Friday, March 19, 2004

Redistricting plan for the State Legislature finalized

By J. FRANK LYNCH
jflynch@theCitizenNews.com

The political face of Fayette, Coweta and South Fulton counties is about to change dramatically, and fast.

Thanks to the final version of a redistricting plan for the State Legislature issued Monday by a trio of federal judges, several new House seats have been carved in the region, some lawmakers find themselves living in entirely new districts, and others will have to challenge fellow incumbents if they hope to gain reelection this fall.

Qualifying to run for General Assembly seats begins in just six weeks.

The primary election is in July. The General Election will be held Nov. 2.

Among the brand new seats with no incumbents is 85-B, which cuts a narrow swath across the middle of the Fayette County including most all of Peachtree City, as well as western and southern portions of Fayetteville to just below Harp’s Crossing.

It likely guarantees Fayette will have Republican House representation starting in 2005. House seat 85-B is contained with the county's borders, is more than 90 percent white and heavily Republican, having elected George W. Bush president in 2000 by a 71 percent margin.

The rest of Fayette County was carved up into shares of four other districts, through two others, like 85B, are brand new and will have no incumbents challenging for the seats come November.

• District 83 (new seat) includes northeast Fayetteville and follows a line right up Ga. Highway 85 through Riverdale; the district, 58 percent black, includes 39,175 Clayton voters and just 6,162 Fayette voters.

• District 48D (new seat) covers northwest Fayette including Tyrone and a small portion of the Kedron precinct east of Lake Kedron in Peachtree City.

• District 85A remains serving a small portion of South Fayette, as well as most of Spalding County including Griffin, where Rep. John Yates now resides. He's expected to seek reelection to the new 85A, that counts 10,064 Fayette voters in its ranks. The bulk of Yates’ new district, 26,479 voters, live in Spalding, while 9,270 Henry County residents, primarily in the Hampton area, round out the district. Rep. John Lunsford also served Fayette in the 85th District.

• District 81 is also new, but it has a familiar Fayette name and face attached. Rep. Virgil Fludd, who has been sharing the multi-seat 48th District with three others since 2002's election, is expected to seek return to the statehouse via the new 81st, which covers his neighborhood in north Fayette and stretches up Ga. Highway 314 into Clayton County, ending at Hartsfield-Jackson International Airport.

At 57.2 percent black, the new 81st includes 29,735 Clayton residents and 16,000 Fayette residents.

In an interview last month, Fludd declared that he intended to run for a second term in the General Assembly no matter what state House district he found himself living in.

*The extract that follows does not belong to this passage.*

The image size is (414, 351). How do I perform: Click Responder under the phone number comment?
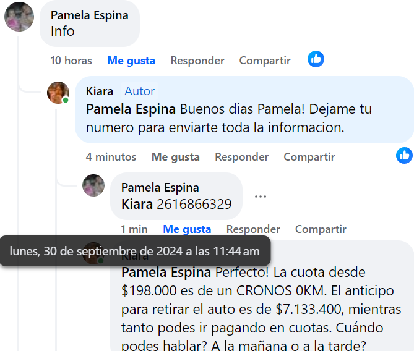pyautogui.click(x=253, y=229)
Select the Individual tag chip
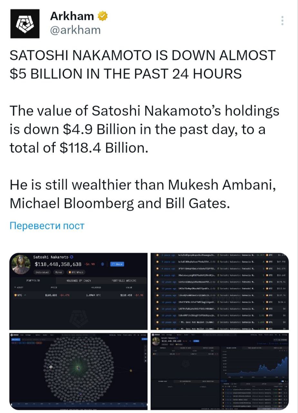This screenshot has height=413, width=298. tap(42, 272)
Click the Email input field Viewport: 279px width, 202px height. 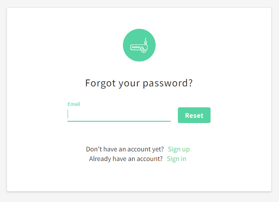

Fludd, currently the lone Fayette County resident among the seven House representatives whose districts occupy a piece of the county, shared the 48th District with three other legislators, but the judges dismantled all multimember districts, as expected.

On the Senate side, Sen. Valencia Seay’s 34th District that covers most of northeast Fayette remains virtually unchanged. Voters in north and east-central precincts, primarily from Fayetteville to the Clayton line, live in Seay's district.

The remainder of Fayette makes up the largest single voting block of a new 16th Senate seat that covers all of Tyrone, Peachtree City and South Fayette, and stretches through Spalding, Pike and Lamar counties into Monroe County, where it includes the entire city of Forsyth.

Fayette will no longer be represented by Sen. Mike Crotts, whose old 17th district included parts of Fayette.

In Coweta County, residents will only have one Senate seat and two House seats to vote on in the fall.

The 28th district seat, currently represented by Mitch Seabaugh, now includes all of Coweta and Heard counties, but none of Fayette. The district also includes portions of Troup and Carrol counties.

The judges sliced Coweta into two House districts, the 86th and 87th. Rep. Lynn Westmoreland, who’s running for Congress, is the current representative in the 86th, while Newnan’s Lynn Smith is the incumbent in the 87th.

Voters in South Fulton County will be represented by one senator and one representative.

Fulton’s new Senate district, the 35th, is represented by Kasim Reed, while the House district, the 48th is currently a multi-member district represented by Sharon Beasley-Teague, Virgil Fludd, Joe Heckstall and Bob Holmes.